DHS fist-bumps their way across the stage
Instead of the traditional handshake, fist bumps were given as students received their high school diploma. As the Class of 2014 walked across the stage at King Concert Hall Saturday morning, Dunkirk High School Principal Stephen O’Brien gave each student a fist bump – something he would do to welcome students every day to school.
Carol Bleck, who served as mistress of ceremonies, encouraged parents to let their children go off to college and experience the world; she also told students to call home once in a while to let families know they were doing OK. She told parents to reminiscence about their child’s journey through school.

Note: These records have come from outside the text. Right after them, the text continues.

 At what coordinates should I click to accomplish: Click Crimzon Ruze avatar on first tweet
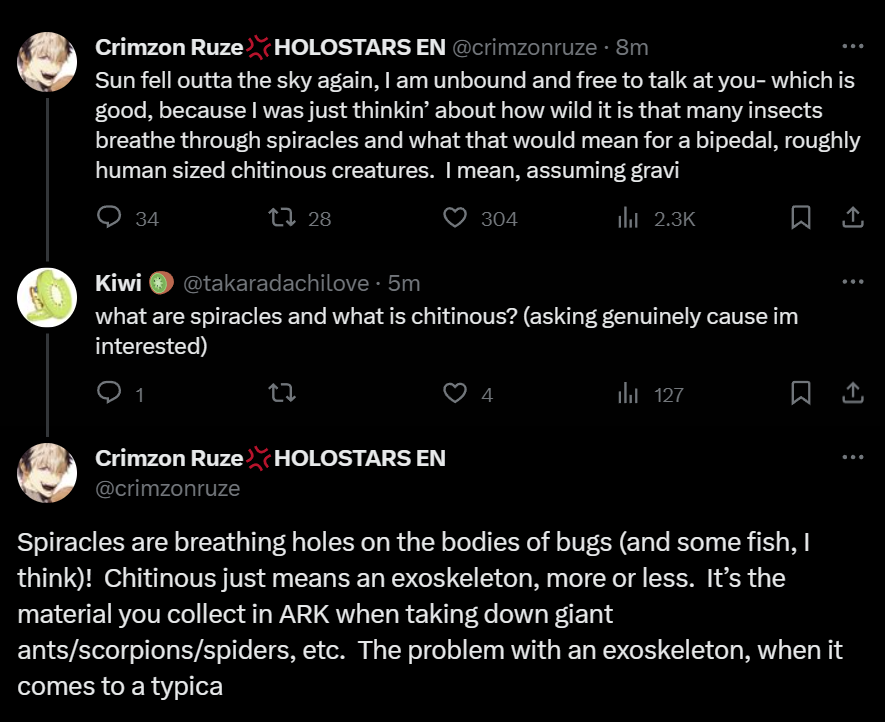[47, 62]
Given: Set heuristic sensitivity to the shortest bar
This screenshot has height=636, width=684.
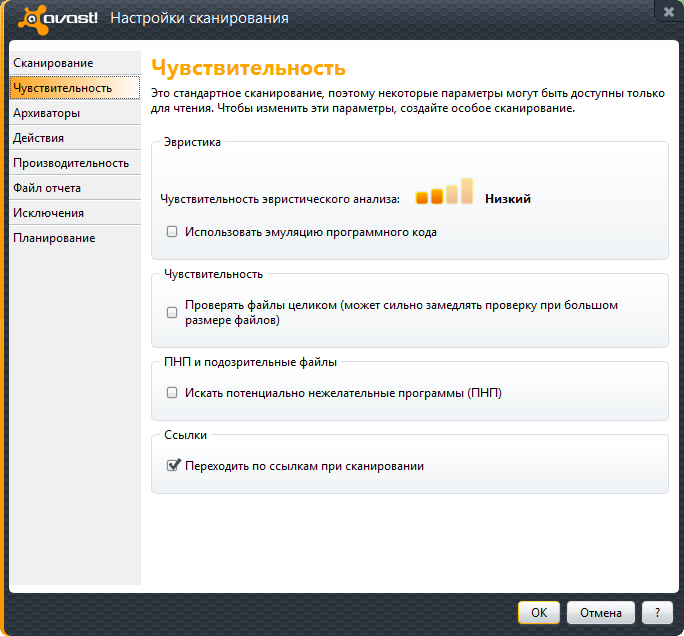Looking at the screenshot, I should click(422, 198).

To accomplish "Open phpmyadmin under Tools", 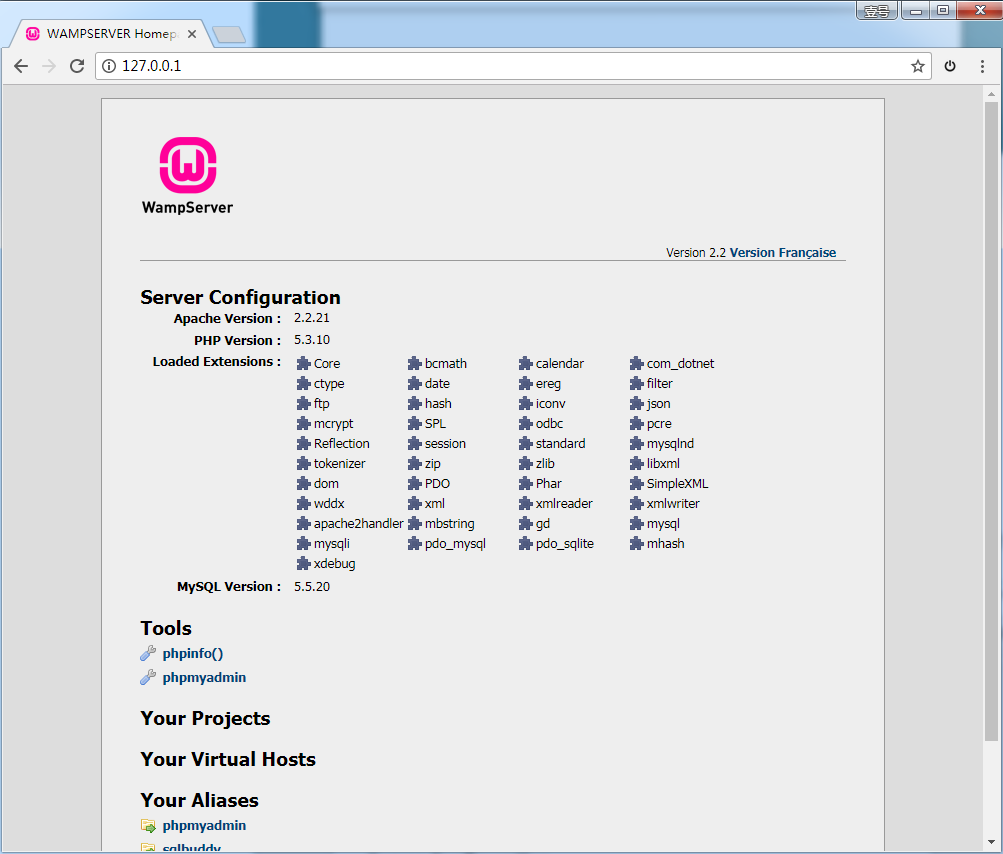I will (x=204, y=678).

“Wasn’t it just yesterday they were heading off to kindergarten with their Disney princess backpack or superhero backpack or lunch box? Remember when you wanted to go with them just to make sure they were OK?” Bleck said.
Superintendent Gary Cerne reflected back to Sept. 4 when the graduates first walked in to high school as seniors. He remembered sitting in the back of the auditorium as O’Brien challenged students to work hard throughout the year to graduate on time. Cerne told students no matter what path they choose in life they need to work hard and set goals. Students also need to accept the challenges, be grateful and thankful, in addition to being tolerant.

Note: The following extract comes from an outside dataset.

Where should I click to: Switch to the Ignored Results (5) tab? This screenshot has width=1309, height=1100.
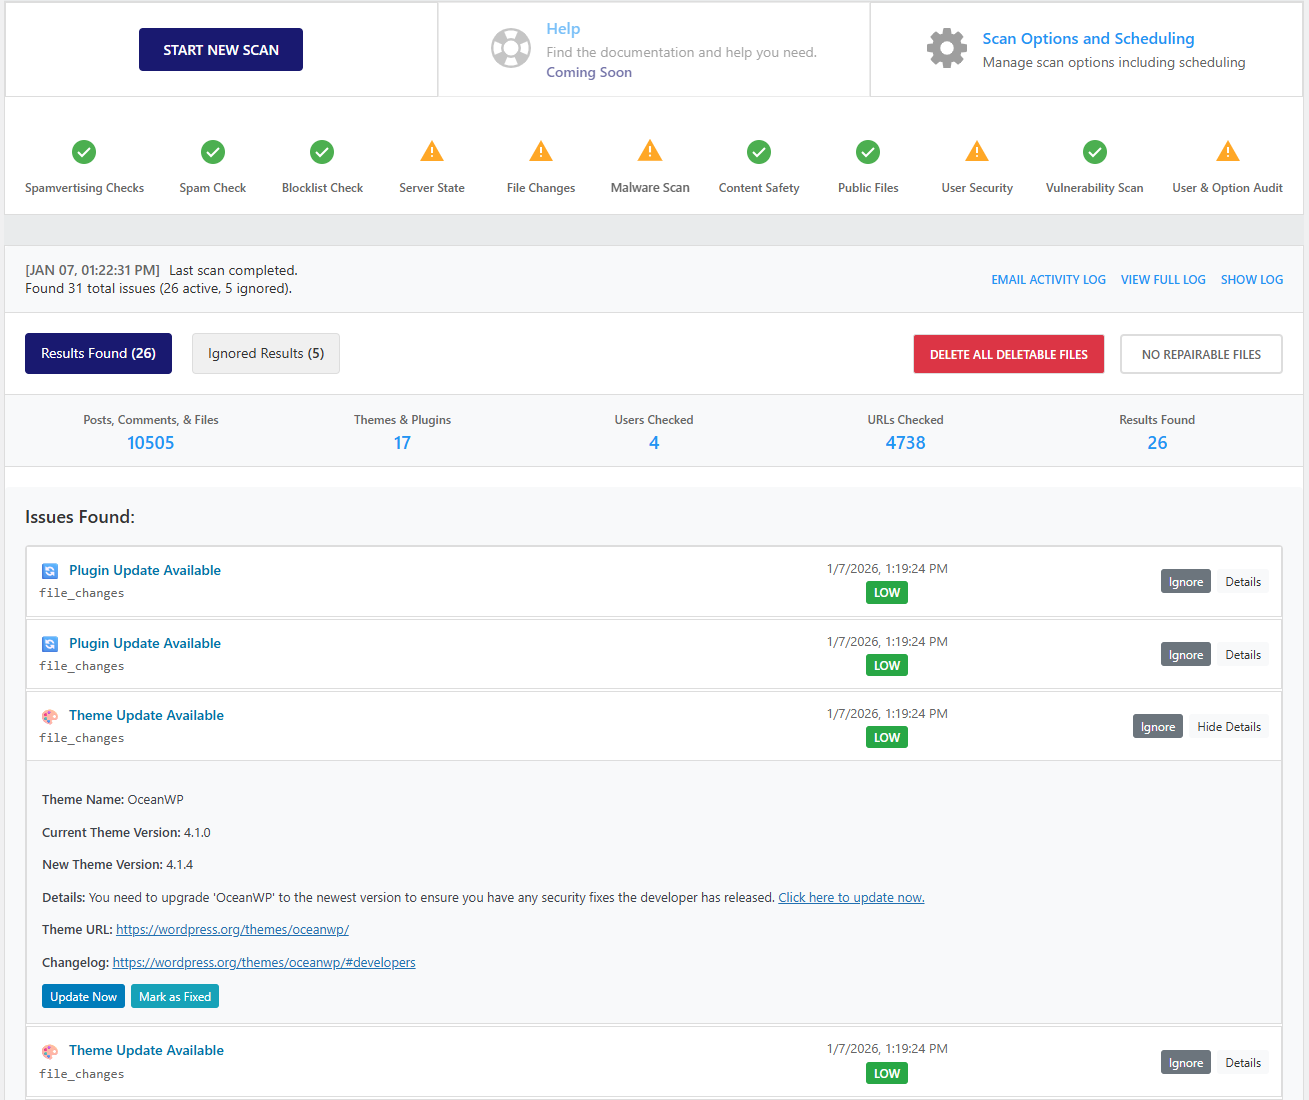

“Your journey to get here has not always been an easy one. You’ve overcome obstacles. You’ve taken on challenges. You preserved. When setbacks came your way, you found a way to win. You never gave up and you should be very proud of your accomplishments. Please know that I am very proud of you,” Cerne said.
Salutatorian Taylor Tilley credited friends, family, classmates and teachers for all that the graduates have accomplished. Over the course of high school, the students as a class have grown and learned together. Tilley said everything the class has been through over the past four years has led up to graduation. She encouraged students to follow their dreams, but never forget where they came from.
Raymond Tarnowski, valedictorian, said many times the Dunkirk school community gets a bad reputation and is often criticized. The naysayers, he said, are not “hard lookers” and often fail to realize the amount of talent and potential the district has.
“… I know many of you are looking forward to leaving Dunkirk but we truly are a good group of young adults who are lucky enough to have attended DHS,” said Tarnowski. “So let’s go out there and be proud to say that we graduated as Dunkirk Marauders and let’s show the world we are not what many people portray us.”
In closing his speech, Tarnowski told the students they had to do two things before leaving commencement: take a look around at each other for this may be the last time they see each other and to say, “Happy 18th birthday” to fellow graduate Billy Bradley.
O’Brien gave an example of a student who came to him earlier in the year and wanted to drop out of school due to being unable to pass the English language arts Regents exam. O’Brien made an agreement with the student to work hard and retake the exam. The student did pass the exam and was able to graduate with his classmates. O’Brien encouraged the students to “grin it out” when faced with a challenge.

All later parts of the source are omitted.